Argumentative

Jacqueline13

Registered User
Jul 10, 2020
14
0
Hi, We care for an elderly neighbour, he hasn't any family and we have supported him for about 12 years his wife died 5 years ago (alzheimers). He is a lovely man and was diagnosed with mixed dementia last year although this was probably a late diagnosis. Initially he denied the diagnosis but then rang friends to tell them.
He lives at home and we have arranged carers, he can no longer cook a meal,get his breakfast or make a cup of tea. His capacity fluctuates and he decides he needs something doing so we get quotes and he chooses which one he wants. However he then tries to change his mind denying all knowledge of the process, even when he has been present and told the workmen wants he wants but by the time they do the job he remembers they were supposed to do something else entirely or has changed his mind.

## TASKS TO CARRY OUT
• a. Which everyday tasks does the forum post say the neighbor can no longer do? List all of them.
• b. According to the forum post, what condition was the neighbor diagnosed with last year?
• c. Continue the forum post about caring for the elderly neighbor, starting right after its final sentence.

## PROVIDED MATERIAL
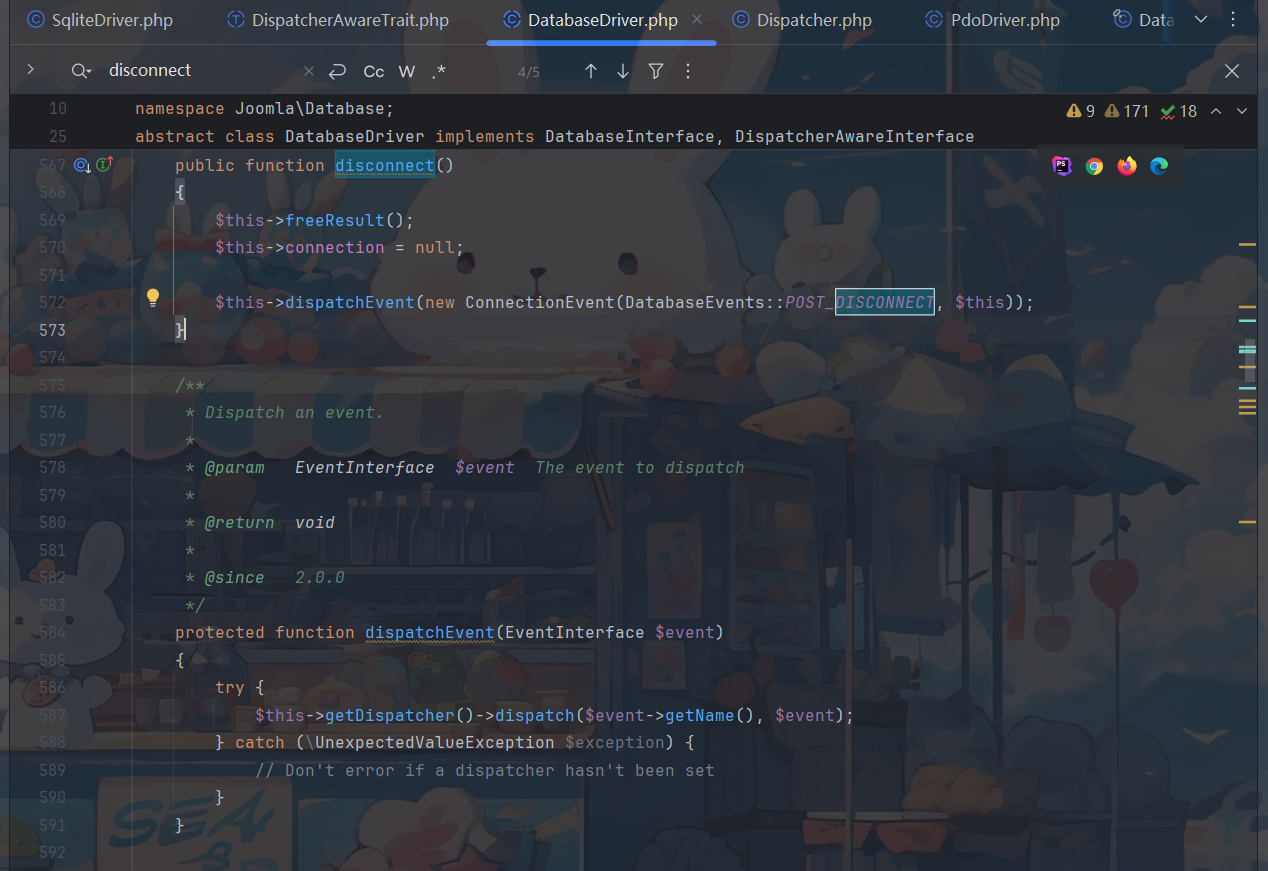Click in the disconnect search field
This screenshot has width=1268, height=871.
200,71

## ANSWERS
• a.
- Cook a meal
- Get his breakfast
- Make a cup of tea

• b. Mixed dementia.

• c.
He becomes quite argumentative, this morning some people arrived to put up some trellis, he had chosen the trellis talked to the guy twice agreed the quote and has been reminded on several occasions. He is now saying he has never met him, had a quote. When he is reminded that the guy spoke to him through the window (covid) on two occasions, his reply is 'I am not disputing that but I've never seen him before'
We are thinking of writing the things we discuss in a diary and when people are coming so we can show him, any other ideas would be welcome
 

Rosettastone57

Registered User
Oct 27, 2016
1,839
0
Welcome to the forum and I'm sure others will be along soon with other ideas. However, on reading your post, my initial reaction is that I'm not sure a diary will work very well. Are you suggesting a diary to somehow prove that you have had some sort of discussion , rather than simply a means of keeping an appointment noted down. If it's the former then if the gentleman is anything like my mother in law was, he will simply deny the conversation took place . As far as he's concerned , of course he must be right, because there is nothing wrong with him. You say he rang friends , but do you know that for yourself? He might be simply saying that to cover his difficulties . The argumentative behaviour and denial is quite normal I'm afraid. Does anyone have power of attorney ? My mother in law was very much like this with money and trying to arrange repair.s. I took over her finances in the end with POA , it was the only way to manage the situation. The gentleman is entitled to a needs assessment from adult social services too. No magic answers I'm afraid.
 

GillPJ

Registered User
Jun 2, 2020
80
0
I just want to say what a wonderful person you are, people like you restore my faith in human nature.
 

Hazara8

Registered User
Apr 6, 2015
697
0
Hi, We care for an elderly neighbour, he hasn't any family and we have supported him for about 12 years his wife died 5 years ago (alzheimers). He is a lovely man and was diagnosed with mixed dementia last year although this was probably a late diagnosis. Initially he denied the diagnosis but then rang friends to tell them.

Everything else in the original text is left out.